§ Фрагмент страницы:
Такой мизансцены у нас в спектакле не было, и растерянная Грэсс с отчаянием огляделась вокруг себя, как бы ища ответа и помощи, а затем с возгласом: «Мэри, Мэри, что с тобой?..» устремилась за сестрой.

«Стоит расстраивать себя из-за такого пустяка, как любовь!» — изрек очередную свою сентенцию самоуверенный и близорукий отец-философ, поставив этим отличную «точку» над сценой сестер.

— Браво, отлично! Молодец, Ангелина Осиповна, молодец, Софья Николаевна, — раздался громкий, взволнованный голос Станиславского. — Не обращайте только сейчас внимания на мои слова. Не выходите из того самочувствия, в котором вы сейчас находитесь обе. Вы напали на золотую жилу. Слушайте меня, но оставайтесь все время в том же градусе и в тех же отношениях. Ваше волнение, искренность чувств необходимо закрепить, развить, расширить. Возвращайтесь сейчас же опять на качели и повторите всю сцену. Ангелина Осиповна ваши мысли совершенно правильны. Еще раз пройдитесь по ним, когда будете повторять сцену, но теперь можете не насиловать звука. Произносите их шопотом. Я их уже знаю. Можете, конечно, и менять их в пределах логики чувства и мысли. Скорей обратно, по местам!

Это обращение Станиславский произнес так взволнованно, в таком страстном ритме, что заразил и исполнителей да и всех нас, сидевших в зале. Мы почувствовали себя участниками единого для нас всех творческого процесса репетиции.

На сцене все мгновенно повиновались темпераментному приказу режиссера.

Грэсс, Мэри, доктор Джедлер сейчас же заняли свои места.

Прозвучали последние такты оркестра, и сцена на качелях снова возникла перед нами.

Она показалась нам еще более напряженной, глубокой и искренней. Еще увлеченней говорила Грэсс об Альфреде, еще взволнованней шептали какой-то текст, Теперь не слышимый нами, уста Мэри — Степановой. Еще скептичней был доктор Джедлер.

§ Собранные записи данных:
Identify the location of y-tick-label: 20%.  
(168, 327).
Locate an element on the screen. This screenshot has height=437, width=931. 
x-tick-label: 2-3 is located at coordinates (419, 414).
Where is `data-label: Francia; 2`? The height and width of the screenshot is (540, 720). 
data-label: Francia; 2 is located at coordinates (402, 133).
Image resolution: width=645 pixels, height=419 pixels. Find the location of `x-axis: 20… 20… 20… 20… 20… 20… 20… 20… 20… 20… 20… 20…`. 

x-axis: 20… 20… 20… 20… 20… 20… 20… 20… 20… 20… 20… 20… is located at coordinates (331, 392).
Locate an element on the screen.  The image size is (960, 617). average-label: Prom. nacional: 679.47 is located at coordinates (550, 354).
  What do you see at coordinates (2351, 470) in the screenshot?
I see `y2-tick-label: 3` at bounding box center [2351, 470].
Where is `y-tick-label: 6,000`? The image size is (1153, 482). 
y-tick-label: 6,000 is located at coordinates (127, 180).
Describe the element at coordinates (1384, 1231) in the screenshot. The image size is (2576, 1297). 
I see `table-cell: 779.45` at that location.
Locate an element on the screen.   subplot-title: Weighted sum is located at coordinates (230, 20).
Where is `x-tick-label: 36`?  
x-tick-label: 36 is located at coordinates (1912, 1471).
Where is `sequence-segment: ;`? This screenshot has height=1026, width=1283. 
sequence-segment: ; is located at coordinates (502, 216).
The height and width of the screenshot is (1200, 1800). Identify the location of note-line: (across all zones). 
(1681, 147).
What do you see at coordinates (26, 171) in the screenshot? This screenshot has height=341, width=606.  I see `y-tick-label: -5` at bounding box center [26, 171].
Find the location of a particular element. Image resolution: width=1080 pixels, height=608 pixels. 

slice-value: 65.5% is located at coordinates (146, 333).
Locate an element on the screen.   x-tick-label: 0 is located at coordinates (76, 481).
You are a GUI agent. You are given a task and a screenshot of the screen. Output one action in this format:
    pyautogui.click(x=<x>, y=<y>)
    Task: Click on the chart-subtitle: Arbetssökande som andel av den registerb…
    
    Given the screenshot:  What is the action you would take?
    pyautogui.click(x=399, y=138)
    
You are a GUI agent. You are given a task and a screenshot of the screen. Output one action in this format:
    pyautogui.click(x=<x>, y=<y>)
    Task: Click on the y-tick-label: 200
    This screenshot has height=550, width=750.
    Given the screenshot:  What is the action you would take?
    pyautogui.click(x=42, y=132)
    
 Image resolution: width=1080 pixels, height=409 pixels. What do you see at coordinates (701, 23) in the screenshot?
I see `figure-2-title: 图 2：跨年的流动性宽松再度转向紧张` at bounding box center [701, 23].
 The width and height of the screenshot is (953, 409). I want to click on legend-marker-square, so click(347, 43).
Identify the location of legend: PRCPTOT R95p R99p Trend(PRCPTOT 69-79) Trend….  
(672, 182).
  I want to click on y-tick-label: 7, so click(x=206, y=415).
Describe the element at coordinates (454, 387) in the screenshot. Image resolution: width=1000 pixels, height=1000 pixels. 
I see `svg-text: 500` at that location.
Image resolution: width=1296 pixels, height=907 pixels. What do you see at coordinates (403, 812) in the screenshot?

§ Пункт задания 1: Каково краткое содержание фрагмента о репетиции сцены на качелях в двух предложениях?
§ Пункт задания 2: Представьте в виде CSV с двумя столбцами, «запрос» и «ответ», только ту часть списка, которая открывается строкой, содержащей «Locate an element on the screen. This», и закрывается строкой, содержащей «data-label: Francia; 2 is», включая обе. На каждый запрос нужна одна строка: его текст и ответ, каждый в одном поле в кавычках, переносы строк заменены пробелами.

§ Ваше решение 1: После сцены сестёр Станиславский громко похвалил Ангелину Осиповну и Софью Николаевну, попросил их не выходить из найденного самочувствия и сразу повторить всю сцену на качелях, произнося мысли шёпотом. Его взволнованное обращение заразило и исполнителей, и сидевших в зале, актёры мгновенно заняли свои места, и повторённая сцена показалась ещё более напряжённой, глубокой и искренней.

§ Ваше решение 2:
запрос,ответ
"Locate an element on the screen. This screenshot has height=437, width=931.","x-tick-label: 2-3 is located at coordinates (419, 414)."
"Where is `data-label: Francia; 2`? The height and width of the screenshot is (540, 720).","data-label: Francia; 2 is located at coordinates (402, 133)."